President Donald Trump is leaning toward pulling the United States out of the global deal to cut greenhouse gas emissions, two administration sources told NBC News on Wednesday — part of the landmark 2015 accord that nearly every nation in the world signed on to.
Though no final decision has been made, Trump mulling whether to snub the climate agreement — inked in Paris during a United Nations Climate Change Conference — is unsurprising, one source added. During his presidential campaign, Trump threatened to cancel America's involvement and said at a rally a year ago he opposes "draconian climate rules."
Both President Barack Obama and former Vice President Al Gore championed the pact of almost 200 nations.
Trump's potential decision was first reported by Axios, which said details are being worked out by a small team at the White House, including EPA Administrator Scott Pruitt — who has questioned the origins of climate change in the past and in March said he doubts carbon dioxide primarily contributes to global warming.
Trump tweeted Wednesday that he "will be announcing my decision on the Paris Accord over the next few days."
A few hours later he tweeted that he will make the announcement at 3 p.m. (presumably ET) on Thursday.
During a brief photo opportunity later Wednesday with Vietnamese Prime Minister Nguyen Xuan Phuc, Trump told reporters in the Oval Office that he would make a decision on the Paris accord "very soon."
"I'm hearing from a lot of people, both ways," he said about the climate deal.
The non-binding agreement is set to take effect in 2020, and asks that all signing countries — rich and poor — take concrete steps to reduce their carbon emissions in the face of climate change, while leaving some flexibility for how they do it.
The Obama administration pledged a 26 to 28 percent cut in U.S. emissions, which Republicans have criticized for potentially having a negative impact on the American economy and its energy sector.
Trump has previously called global warming a hoax and during the presidential race warned he would defund any United Nations programs related to climate change. He made good on his promise in his budget proposal released earlier this year, seeking to eliminate a program created by the Obama administration called the Global Climate Change Initiative.
In recent months, both Democrats and some House Republicans have pressed Trump not to exit the deal, acknowledging that scientists overwhelmingly say that climate change is being fueled by man-made greenhouse gas emissions.
"It is imperative that we maintain our seat at the table in global discussions of how to address the threats posed by climate change," a group of bipartisan lawmakers wrote to the White House in April.
Major companies, including Exxon Mobil, have also urged Trump not to forgo the agreement and allow the U.S. to help set the agenda with the rest of the world. Former Exxon Mobil CEO and now-Secretary of State Rex Tillerson has been more open to addressing climate change and its consequences, and met Wednesday with Trump.
Should the U.S. officially withdraw from the agreement, it would be one of three nonparticipating nations that currently includes Syria, which has been mired in civil war, and Nicaragua, which rejected the pact because it believes the deal doesn't have enough teeth.

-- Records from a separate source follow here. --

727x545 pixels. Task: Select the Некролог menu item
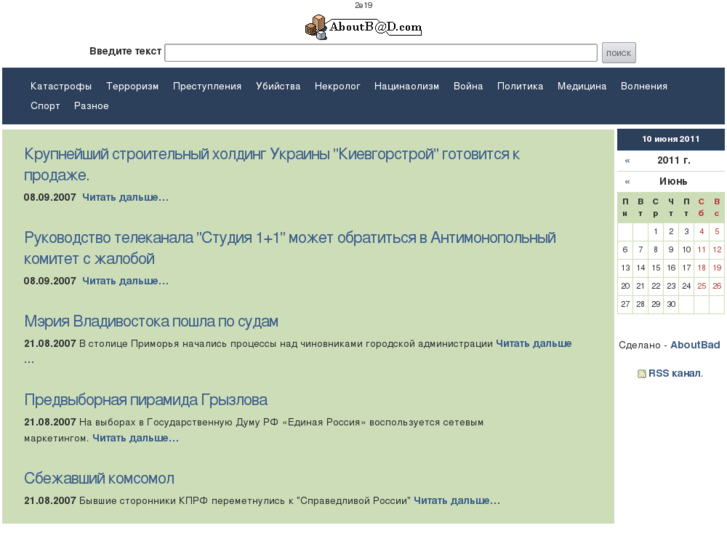[337, 86]

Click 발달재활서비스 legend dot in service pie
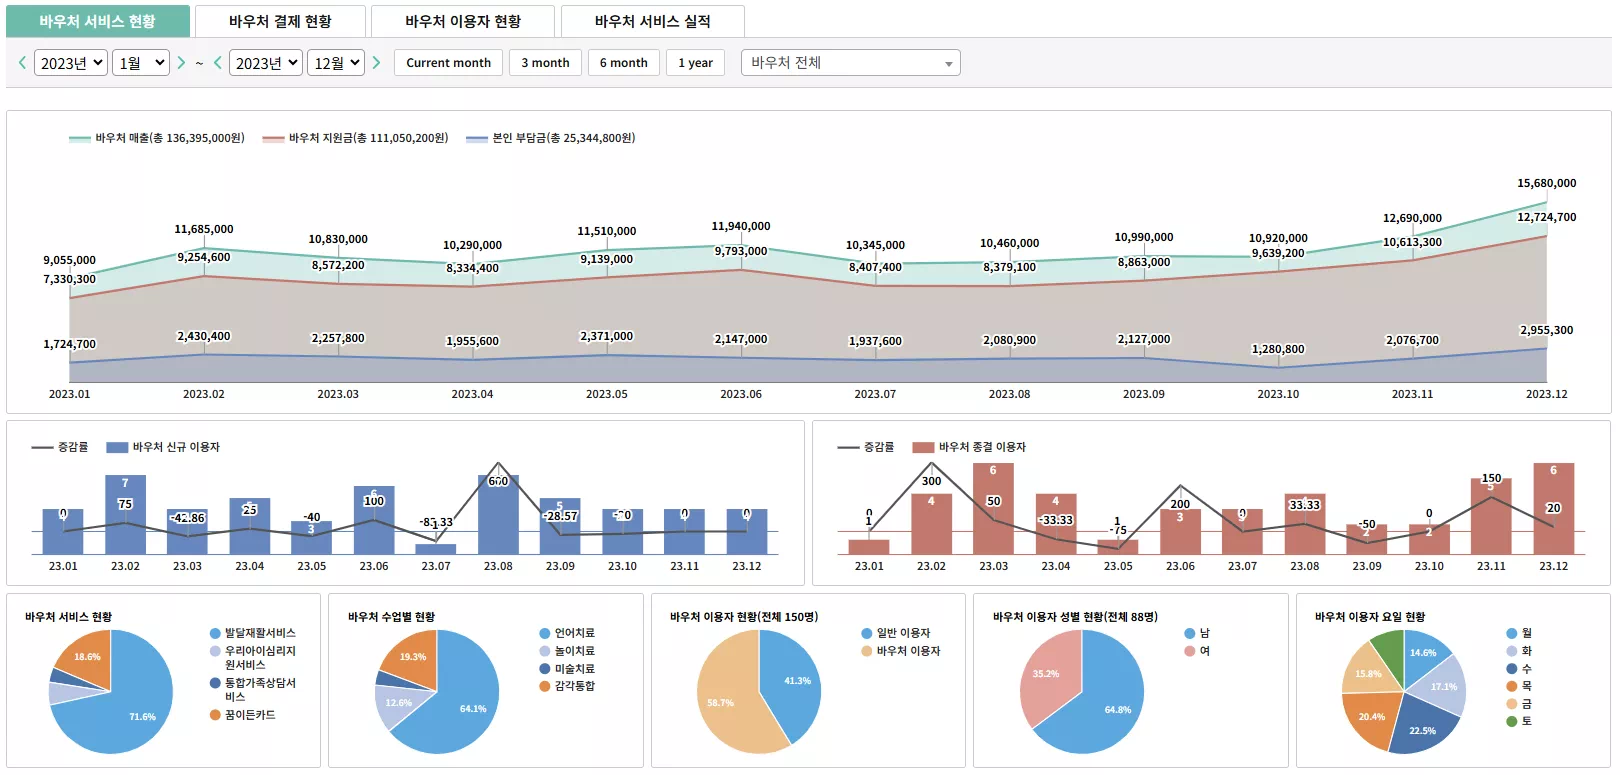click(x=215, y=633)
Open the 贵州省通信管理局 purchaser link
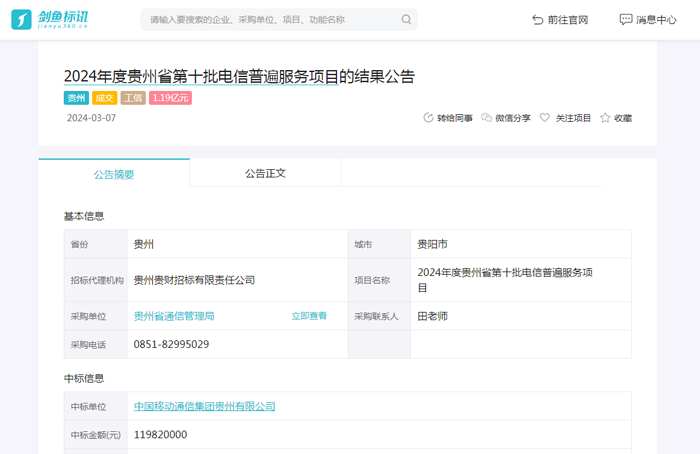This screenshot has height=454, width=700. [174, 316]
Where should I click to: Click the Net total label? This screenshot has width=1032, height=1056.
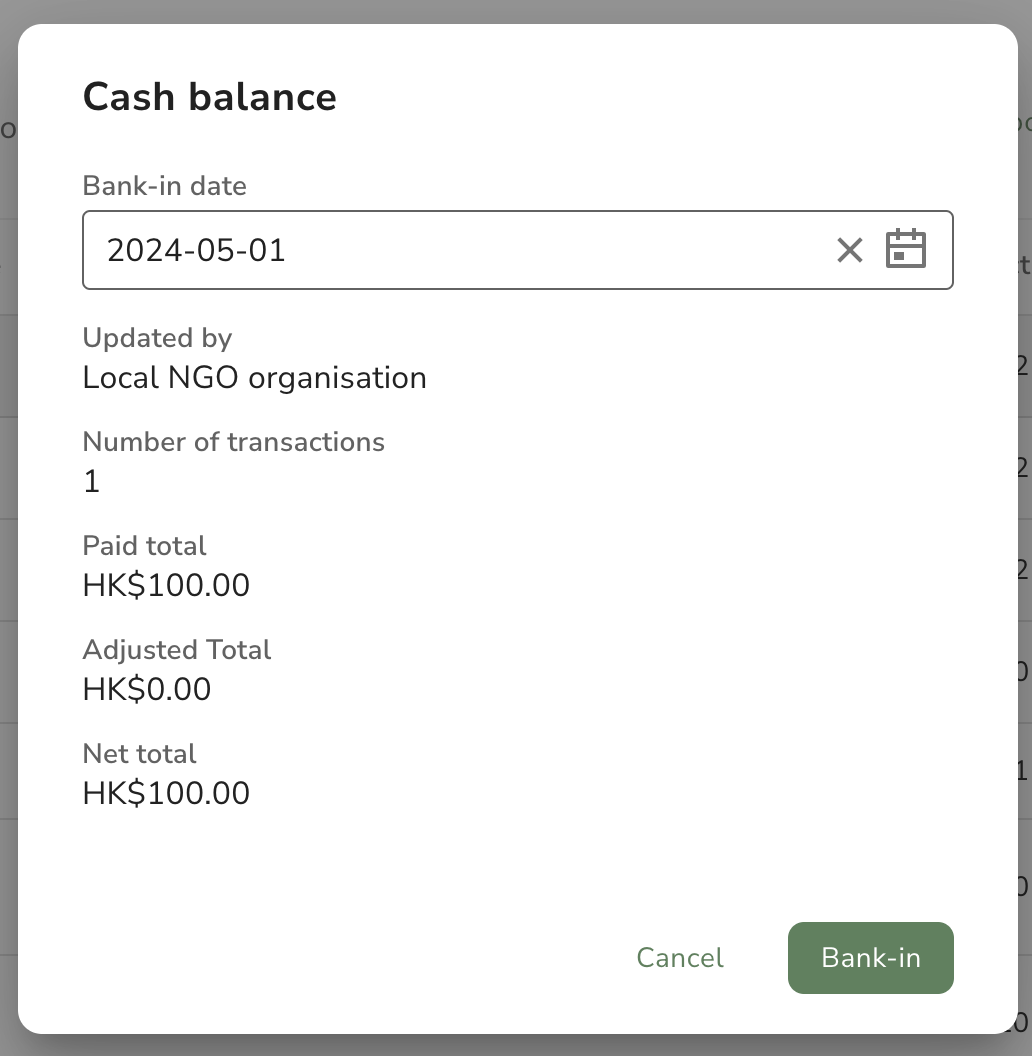click(x=139, y=754)
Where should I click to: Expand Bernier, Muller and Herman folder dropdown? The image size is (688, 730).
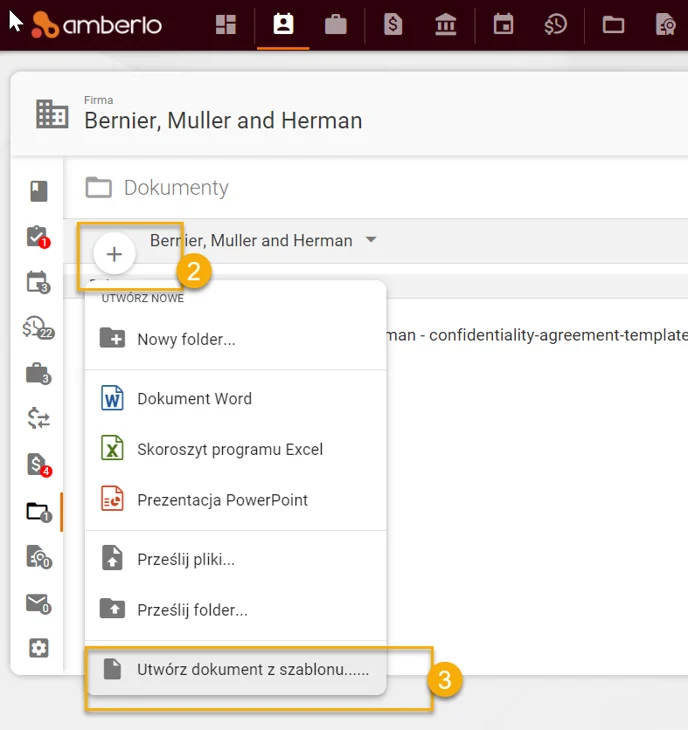click(371, 240)
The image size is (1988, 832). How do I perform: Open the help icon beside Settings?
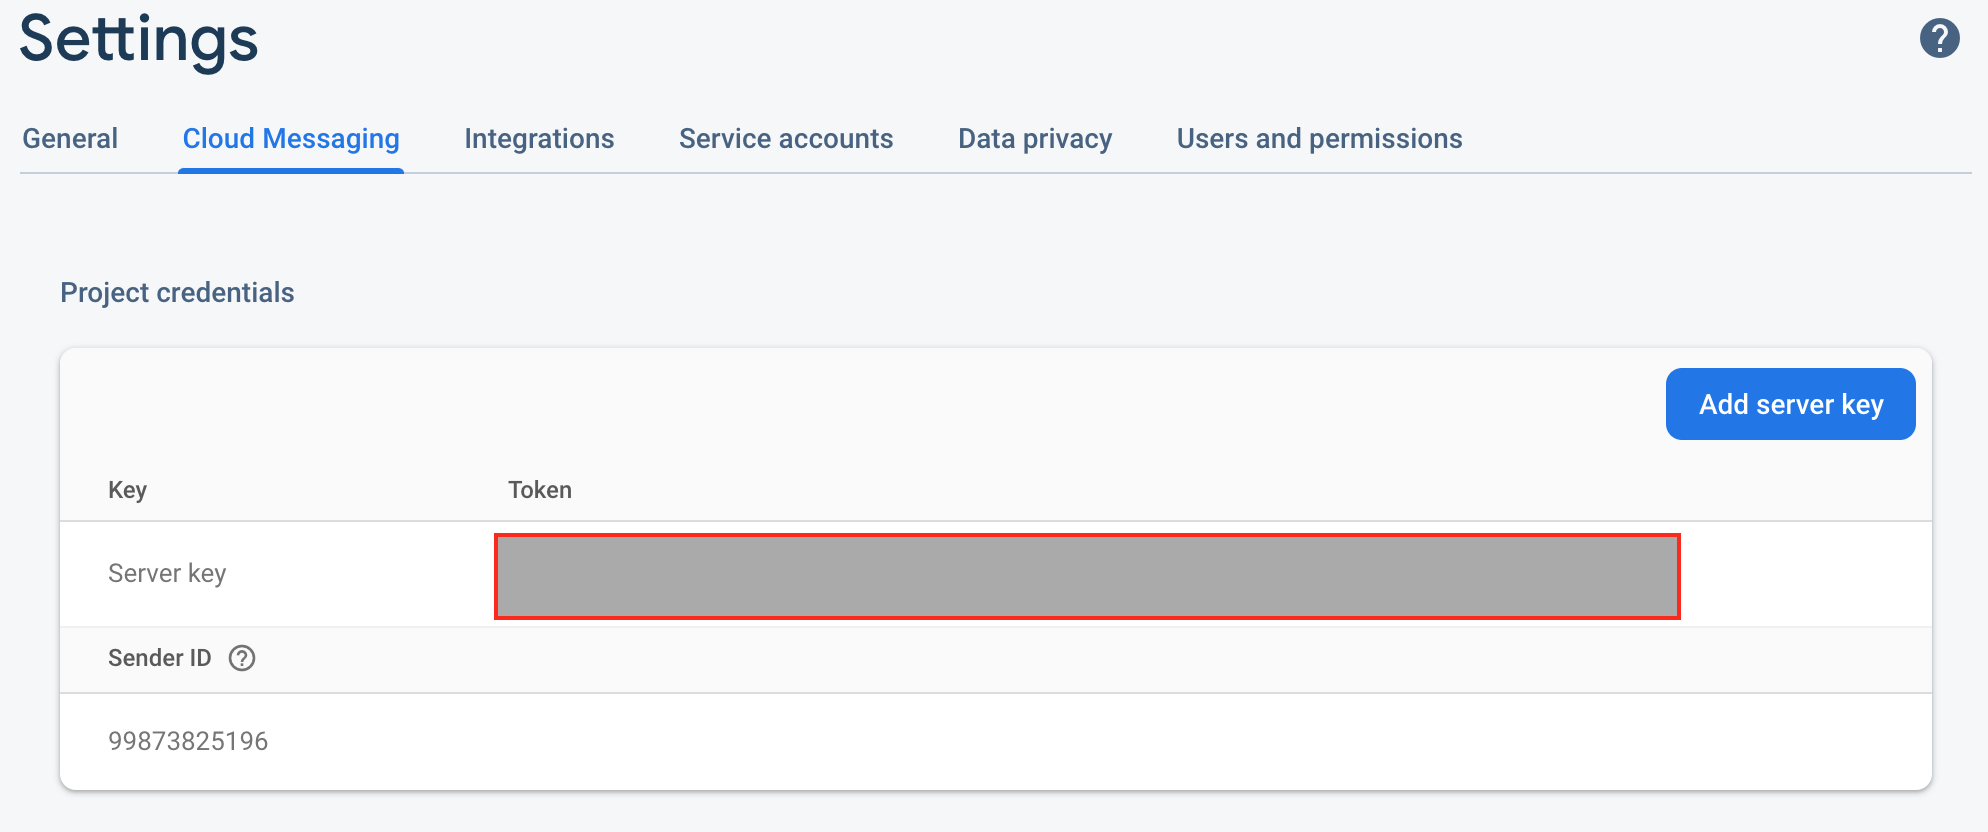[x=1939, y=39]
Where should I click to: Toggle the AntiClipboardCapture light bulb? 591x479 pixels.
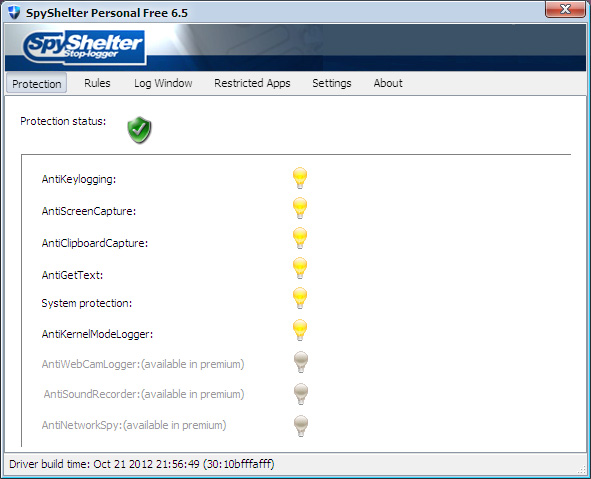[300, 238]
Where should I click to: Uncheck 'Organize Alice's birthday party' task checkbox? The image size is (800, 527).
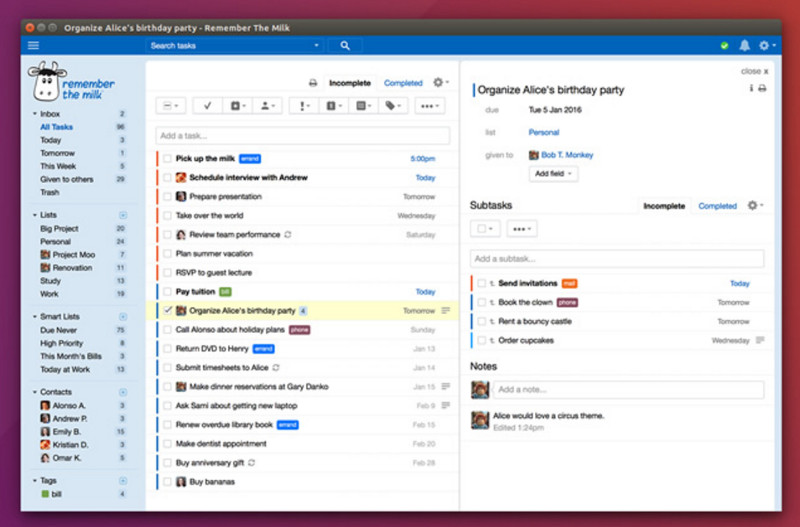coord(167,310)
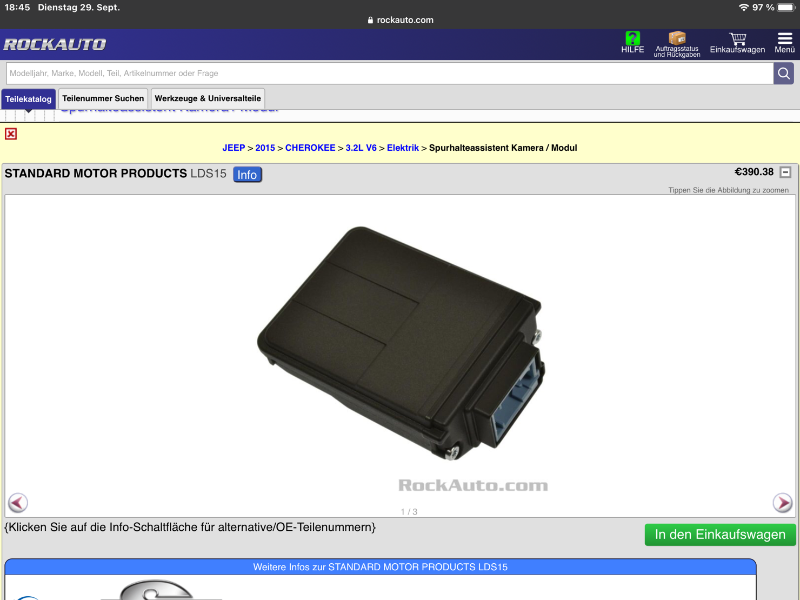Open the hamburger Menü
The image size is (800, 600).
[784, 42]
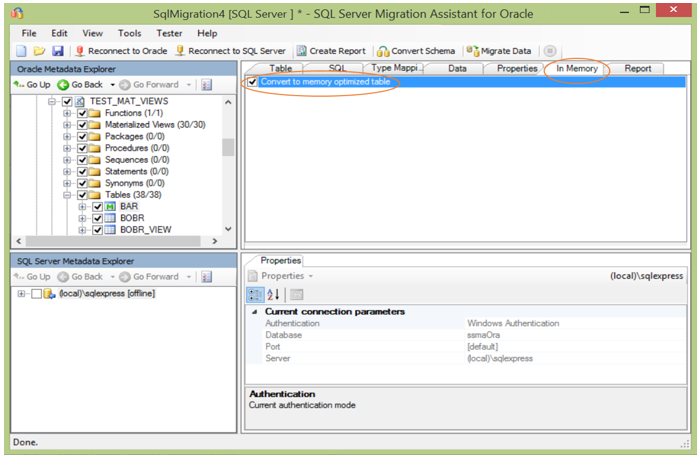Viewport: 699px width, 457px height.
Task: Click the Categorized view icon in Properties
Action: [255, 294]
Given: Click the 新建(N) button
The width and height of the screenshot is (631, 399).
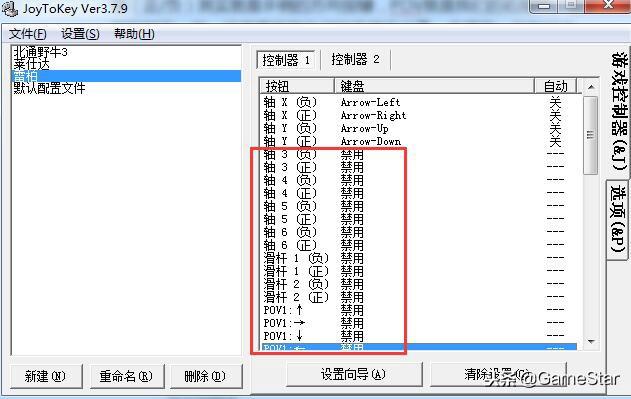Looking at the screenshot, I should (x=45, y=376).
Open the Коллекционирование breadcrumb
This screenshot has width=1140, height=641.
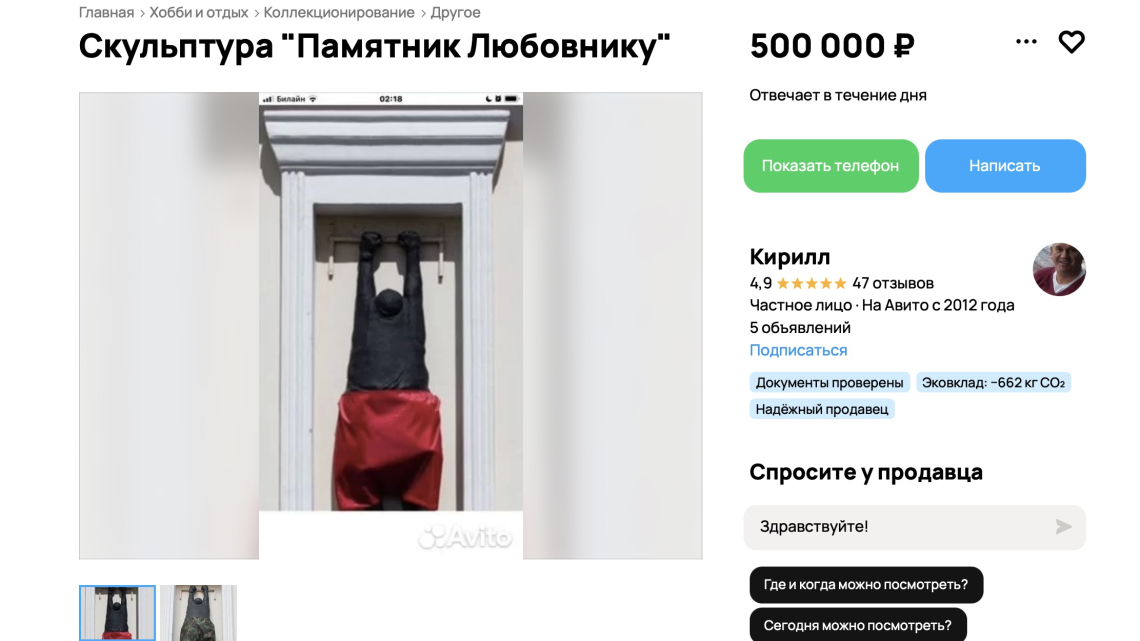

Democrats, in particular, decried the possibility of Trump dismantling the Obama administration's environmental legacy.
House Minority Leader Nancy Pelosi tweeted her disappointment, calling the potential move a "stunning abdication of American leadership and a grave threat to our planet's future."
Sen. Al Franken, D-Minnesota, a member of the Senate Energy and Natural Resources Committee, said on MSNBC that U.S. leadership is "disastrous" on the issue and that "climate scientists, the peer-reviewed climate scientists, all say (climate change) is happening."
Organizing for Action, the political group that grew out of Obama's first presidential campaign, said leaving the deal would be a "small-minded decision" on Trump's part.
"Once again, this administration, with support from their rubber stamps in Congress, would be acting against both the will of the American people and the good of the country," OFA spokesman Jesse Lehrich said in a statement.
Tesla CEO Elon Musk, a member of the White House's business advisory council, tweeted that he has advised Trump personally about remaining in the Paris accord. He also warned that he will "have no choice" but to personally give up his role if the president responds differently.
And European Commission President Jean-Claude Juncker mocked Trump on Wednesday, saying:
"That's not how it works. The Americans can't just leave the climate protection agreement. Mr. Trump believes that because he doesn't get close enough to the dossiers to fully understand them. It would take three to four years after the agreement came into force in November 2016 to leave the agreement. So this notion 'I am Trump, I am American, America First and I'm going to get out of it,' that won't happen. We tried to explain that to Mr. Trump in Taormina in clear German sentences. It seems our attempt failed."